**Assignment**. A word-for-word repetition of all the entries is needed.

Saved data entries:
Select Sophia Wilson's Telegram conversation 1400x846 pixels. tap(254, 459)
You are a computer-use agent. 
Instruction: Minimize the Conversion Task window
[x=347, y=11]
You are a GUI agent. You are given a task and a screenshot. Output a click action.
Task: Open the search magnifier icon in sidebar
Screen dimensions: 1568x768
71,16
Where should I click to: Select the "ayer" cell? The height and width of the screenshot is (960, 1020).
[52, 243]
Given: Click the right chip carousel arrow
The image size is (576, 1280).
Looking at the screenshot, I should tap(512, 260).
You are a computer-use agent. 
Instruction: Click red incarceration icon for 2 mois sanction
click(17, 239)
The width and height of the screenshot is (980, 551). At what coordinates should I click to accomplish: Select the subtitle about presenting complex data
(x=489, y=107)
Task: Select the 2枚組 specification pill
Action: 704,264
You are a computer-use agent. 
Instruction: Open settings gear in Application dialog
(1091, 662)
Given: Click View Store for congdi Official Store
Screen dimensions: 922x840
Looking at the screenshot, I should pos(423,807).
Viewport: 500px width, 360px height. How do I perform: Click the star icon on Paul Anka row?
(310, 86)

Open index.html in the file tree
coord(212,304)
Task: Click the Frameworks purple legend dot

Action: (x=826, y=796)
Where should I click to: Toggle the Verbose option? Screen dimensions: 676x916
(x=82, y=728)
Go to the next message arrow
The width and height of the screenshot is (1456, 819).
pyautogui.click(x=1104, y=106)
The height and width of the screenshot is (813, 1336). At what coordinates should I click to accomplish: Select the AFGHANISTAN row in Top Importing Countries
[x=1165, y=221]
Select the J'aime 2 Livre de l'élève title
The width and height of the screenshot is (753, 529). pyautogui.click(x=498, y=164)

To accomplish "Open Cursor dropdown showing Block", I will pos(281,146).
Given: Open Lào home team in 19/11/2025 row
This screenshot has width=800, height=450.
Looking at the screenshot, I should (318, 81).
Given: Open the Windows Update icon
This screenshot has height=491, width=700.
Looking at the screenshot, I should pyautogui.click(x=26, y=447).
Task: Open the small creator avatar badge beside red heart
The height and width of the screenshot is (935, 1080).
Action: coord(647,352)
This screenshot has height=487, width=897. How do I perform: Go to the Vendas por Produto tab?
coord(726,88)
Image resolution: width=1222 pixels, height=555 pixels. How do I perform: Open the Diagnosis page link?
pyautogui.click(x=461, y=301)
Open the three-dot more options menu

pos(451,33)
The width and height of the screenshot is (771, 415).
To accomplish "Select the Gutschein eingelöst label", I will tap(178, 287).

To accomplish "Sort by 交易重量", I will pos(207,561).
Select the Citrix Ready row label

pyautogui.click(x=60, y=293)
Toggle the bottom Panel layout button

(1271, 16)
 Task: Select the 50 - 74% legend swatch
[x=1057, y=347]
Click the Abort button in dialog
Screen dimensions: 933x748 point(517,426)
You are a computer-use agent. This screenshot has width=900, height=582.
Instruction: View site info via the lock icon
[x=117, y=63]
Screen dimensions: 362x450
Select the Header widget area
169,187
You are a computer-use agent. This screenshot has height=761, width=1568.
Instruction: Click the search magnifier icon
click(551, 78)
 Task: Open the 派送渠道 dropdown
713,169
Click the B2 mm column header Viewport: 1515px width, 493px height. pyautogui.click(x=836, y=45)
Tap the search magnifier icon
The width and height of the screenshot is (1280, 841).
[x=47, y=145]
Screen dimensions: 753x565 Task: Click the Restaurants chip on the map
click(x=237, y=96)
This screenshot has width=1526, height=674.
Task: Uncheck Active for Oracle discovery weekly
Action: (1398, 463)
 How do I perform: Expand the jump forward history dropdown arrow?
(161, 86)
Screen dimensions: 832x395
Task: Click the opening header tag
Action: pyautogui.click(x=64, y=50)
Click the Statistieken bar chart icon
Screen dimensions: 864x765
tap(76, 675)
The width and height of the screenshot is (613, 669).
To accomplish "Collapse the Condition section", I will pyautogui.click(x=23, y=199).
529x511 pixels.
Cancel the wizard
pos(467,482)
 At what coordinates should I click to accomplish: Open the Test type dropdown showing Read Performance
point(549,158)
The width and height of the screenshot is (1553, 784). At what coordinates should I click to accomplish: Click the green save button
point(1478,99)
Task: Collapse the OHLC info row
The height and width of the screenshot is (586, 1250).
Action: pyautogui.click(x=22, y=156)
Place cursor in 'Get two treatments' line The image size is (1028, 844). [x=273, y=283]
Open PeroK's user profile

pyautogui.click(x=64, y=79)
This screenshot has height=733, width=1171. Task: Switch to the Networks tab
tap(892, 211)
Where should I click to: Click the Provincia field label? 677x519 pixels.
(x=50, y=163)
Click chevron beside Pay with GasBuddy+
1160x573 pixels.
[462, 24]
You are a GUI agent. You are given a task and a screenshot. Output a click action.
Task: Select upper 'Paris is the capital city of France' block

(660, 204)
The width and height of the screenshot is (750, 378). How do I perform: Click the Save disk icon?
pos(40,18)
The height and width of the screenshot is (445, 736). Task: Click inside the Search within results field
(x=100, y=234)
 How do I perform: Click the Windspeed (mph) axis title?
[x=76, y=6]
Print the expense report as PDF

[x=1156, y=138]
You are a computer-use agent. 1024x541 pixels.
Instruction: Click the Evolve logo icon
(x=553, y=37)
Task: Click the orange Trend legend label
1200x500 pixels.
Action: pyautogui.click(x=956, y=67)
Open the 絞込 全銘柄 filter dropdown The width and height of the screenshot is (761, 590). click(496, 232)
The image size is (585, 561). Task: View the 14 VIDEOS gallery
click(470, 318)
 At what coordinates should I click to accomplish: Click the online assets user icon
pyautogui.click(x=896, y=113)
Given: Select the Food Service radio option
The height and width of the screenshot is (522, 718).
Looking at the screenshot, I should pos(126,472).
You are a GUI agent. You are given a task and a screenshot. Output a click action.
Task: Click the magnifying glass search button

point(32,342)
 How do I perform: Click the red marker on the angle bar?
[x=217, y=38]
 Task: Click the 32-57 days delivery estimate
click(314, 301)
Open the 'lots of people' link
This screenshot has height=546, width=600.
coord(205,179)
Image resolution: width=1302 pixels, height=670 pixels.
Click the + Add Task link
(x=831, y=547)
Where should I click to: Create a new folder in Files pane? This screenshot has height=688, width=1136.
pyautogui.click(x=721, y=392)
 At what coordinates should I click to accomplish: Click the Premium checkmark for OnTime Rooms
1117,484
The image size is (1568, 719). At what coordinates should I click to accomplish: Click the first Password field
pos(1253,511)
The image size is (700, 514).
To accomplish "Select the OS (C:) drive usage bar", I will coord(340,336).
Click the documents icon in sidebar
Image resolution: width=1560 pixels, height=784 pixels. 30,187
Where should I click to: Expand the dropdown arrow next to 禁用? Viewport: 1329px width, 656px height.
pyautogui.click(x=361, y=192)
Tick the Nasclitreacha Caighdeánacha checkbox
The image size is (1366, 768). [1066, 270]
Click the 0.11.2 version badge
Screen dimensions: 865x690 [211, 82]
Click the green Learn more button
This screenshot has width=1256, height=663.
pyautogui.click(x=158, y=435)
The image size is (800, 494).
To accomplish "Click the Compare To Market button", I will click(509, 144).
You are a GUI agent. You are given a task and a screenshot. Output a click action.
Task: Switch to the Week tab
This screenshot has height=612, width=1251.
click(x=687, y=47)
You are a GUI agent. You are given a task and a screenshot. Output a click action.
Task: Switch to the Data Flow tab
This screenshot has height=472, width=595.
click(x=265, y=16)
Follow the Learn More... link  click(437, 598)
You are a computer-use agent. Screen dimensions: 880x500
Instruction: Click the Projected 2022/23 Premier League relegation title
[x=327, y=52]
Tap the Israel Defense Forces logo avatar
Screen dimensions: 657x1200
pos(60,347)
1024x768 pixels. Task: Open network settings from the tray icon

**Exercise answer**.
Select Sophia Wilson's Telegram conversation 1400x846 pixels. tap(254, 459)
You are a computer-use agent. 
Instruction: Minimize the Conversion Task window
[x=347, y=11]
You are a GUI agent. You are given a task and a screenshot. Output a click action.
Task: Open the search magnifier icon in sidebar
Screen dimensions: 1568x768
71,16
Where should I click to: Select the "ayer" cell? The height and width of the screenshot is (960, 1020).
[52, 243]
Given: Click the right chip carousel arrow
The image size is (576, 1280).
Looking at the screenshot, I should tap(512, 260).
You are a computer-use agent. 
Instruction: Click red incarceration icon for 2 mois sanction
click(17, 239)
The width and height of the screenshot is (980, 551). At what coordinates should I click to accomplish: Select the subtitle about presenting complex data
(x=489, y=107)
Task: Select the 2枚組 specification pill
Action: 704,264
You are a computer-use agent. 
Instruction: Open settings gear in Application dialog
(1091, 662)
Given: Click View Store for congdi Official Store
Screen dimensions: 922x840
Looking at the screenshot, I should pos(423,807).
Viewport: 500px width, 360px height. How do I perform: Click the star icon on Paul Anka row?
(310, 86)

Open index.html in the file tree
coord(212,304)
Task: Click the Frameworks purple legend dot

Action: (x=826, y=796)
Where should I click to: Toggle the Verbose option? Screen dimensions: 676x916
(x=82, y=728)
Go to the next message arrow
The width and height of the screenshot is (1456, 819).
pyautogui.click(x=1104, y=106)
The height and width of the screenshot is (813, 1336). At what coordinates should I click to accomplish: Select the AFGHANISTAN row in Top Importing Countries
[x=1165, y=221]
Select the J'aime 2 Livre de l'élève title
The width and height of the screenshot is (753, 529). pyautogui.click(x=498, y=164)

To accomplish "Open Cursor dropdown showing Block", I will pos(281,146).
Given: Open Lào home team in 19/11/2025 row
This screenshot has width=800, height=450.
Looking at the screenshot, I should (318, 81).
Given: Open the Windows Update icon
This screenshot has height=491, width=700.
Looking at the screenshot, I should pyautogui.click(x=26, y=447).
Task: Open the small creator avatar badge beside red heart
The height and width of the screenshot is (935, 1080).
Action: coord(647,352)
This screenshot has height=487, width=897. How do I perform: Go to the Vendas por Produto tab?
coord(726,88)
Image resolution: width=1222 pixels, height=555 pixels. How do I perform: Open the Diagnosis page link?
pyautogui.click(x=461, y=301)
Open the three-dot more options menu

pos(451,33)
The width and height of the screenshot is (771, 415).
To accomplish "Select the Gutschein eingelöst label", I will tap(178, 287).

To accomplish "Sort by 交易重量", I will pos(207,561).
Select the Citrix Ready row label

pyautogui.click(x=60, y=293)
Toggle the bottom Panel layout button

(1271, 16)
 Task: Select the 50 - 74% legend swatch
[x=1057, y=347]
Click the Abort button in dialog
Screen dimensions: 933x748 point(517,426)
You are a computer-use agent. This screenshot has width=900, height=582.
Instruction: View site info via the lock icon
[x=117, y=63]
Screen dimensions: 362x450
Select the Header widget area
169,187
You are a computer-use agent. This screenshot has height=761, width=1568.
Instruction: Click the search magnifier icon
click(551, 78)
 Task: Open the 派送渠道 dropdown
713,169
Click the B2 mm column header Viewport: 1515px width, 493px height. pyautogui.click(x=836, y=45)
Tap the search magnifier icon
The width and height of the screenshot is (1280, 841).
[x=47, y=145]
Screen dimensions: 753x565 Task: Click the Restaurants chip on the map
click(x=237, y=96)
This screenshot has width=1526, height=674.
Task: Uncheck Active for Oracle discovery weekly
Action: (1398, 463)
 How do I perform: Expand the jump forward history dropdown arrow?
(161, 86)
Screen dimensions: 832x395
Task: Click the opening header tag
Action: pyautogui.click(x=64, y=50)
Click the Statistieken bar chart icon
Screen dimensions: 864x765
tap(76, 675)
The width and height of the screenshot is (613, 669).
To accomplish "Collapse the Condition section", I will pyautogui.click(x=23, y=199).
529x511 pixels.
Cancel the wizard
pos(467,482)
 At what coordinates should I click to accomplish: Open the Test type dropdown showing Read Performance
point(549,158)
The width and height of the screenshot is (1553, 784). At what coordinates should I click to accomplish: Click the green save button
point(1478,99)
Task: Collapse the OHLC info row
The height and width of the screenshot is (586, 1250).
Action: pyautogui.click(x=22, y=156)
Place cursor in 'Get two treatments' line The image size is (1028, 844). [x=273, y=283]
Open PeroK's user profile

pyautogui.click(x=64, y=79)
This screenshot has height=733, width=1171. Task: Switch to the Networks tab
tap(892, 211)
Where should I click to: Click the Provincia field label? 677x519 pixels.
(x=50, y=163)
Click chevron beside Pay with GasBuddy+
1160x573 pixels.
[462, 24]
You are a GUI agent. You are given a task and a screenshot. Output a click action.
Task: Select upper 'Paris is the capital city of France' block

(660, 204)
The width and height of the screenshot is (750, 378). How do I perform: Click the Save disk icon?
pos(40,18)
The height and width of the screenshot is (445, 736). Task: Click inside the Search within results field
(x=100, y=234)
 How do I perform: Click the Windspeed (mph) axis title?
[x=76, y=6]
Print the expense report as PDF

[x=1156, y=138]
You are a computer-use agent. 1024x541 pixels.
Instruction: Click the Evolve logo icon
(x=553, y=37)
Task: Click the orange Trend legend label
1200x500 pixels.
Action: pyautogui.click(x=956, y=67)
Open the 絞込 全銘柄 filter dropdown The width and height of the screenshot is (761, 590). click(496, 232)
The image size is (585, 561). Task: View the 14 VIDEOS gallery
click(470, 318)
 At what coordinates should I click to accomplish: Click the online assets user icon
pyautogui.click(x=896, y=113)
Given: Select the Food Service radio option
The height and width of the screenshot is (522, 718).
Looking at the screenshot, I should pos(126,472).
You are a GUI agent. You are given a task and a screenshot. Output a click action.
Task: Click the magnifying glass search button

point(32,342)
 How do I perform: Click the red marker on the angle bar?
[x=217, y=38]
 Task: Click the 32-57 days delivery estimate
click(314, 301)
Open the 'lots of people' link
This screenshot has height=546, width=600.
coord(205,179)
Image resolution: width=1302 pixels, height=670 pixels.
Click the + Add Task link
(x=831, y=547)
Where should I click to: Create a new folder in Files pane? This screenshot has height=688, width=1136.
pyautogui.click(x=721, y=392)
 At what coordinates should I click to accomplish: Click the Premium checkmark for OnTime Rooms
1117,484
The image size is (1568, 719). At what coordinates should I click to accomplish: Click the first Password field
pos(1253,511)
The image size is (700, 514).
To accomplish "Select the OS (C:) drive usage bar", I will coord(340,336).
Click the documents icon in sidebar
Image resolution: width=1560 pixels, height=784 pixels. 30,187
Where should I click to: Expand the dropdown arrow next to 禁用? Viewport: 1329px width, 656px height.
pyautogui.click(x=361, y=192)
Tick the Nasclitreacha Caighdeánacha checkbox
The image size is (1366, 768). [1066, 270]
Click the 0.11.2 version badge
Screen dimensions: 865x690 [211, 82]
Click the green Learn more button
This screenshot has width=1256, height=663.
pyautogui.click(x=158, y=435)
The image size is (800, 494).
To accomplish "Click the Compare To Market button", I will click(509, 144).
You are a GUI agent. You are given a task and a screenshot. Output a click action.
Task: Switch to the Week tab
This screenshot has height=612, width=1251.
click(x=687, y=47)
You are a GUI agent. You are given a task and a screenshot. Output a click action.
Task: Switch to the Data Flow tab
This screenshot has height=472, width=595.
click(x=265, y=16)
Follow the Learn More... link  click(437, 598)
You are a computer-use agent. Screen dimensions: 880x500
Instruction: Click the Projected 2022/23 Premier League relegation title
[x=327, y=52]
Tap the Israel Defense Forces logo avatar
Screen dimensions: 657x1200
pos(60,347)
1024x768 pixels. Task: Open network settings from the tray icon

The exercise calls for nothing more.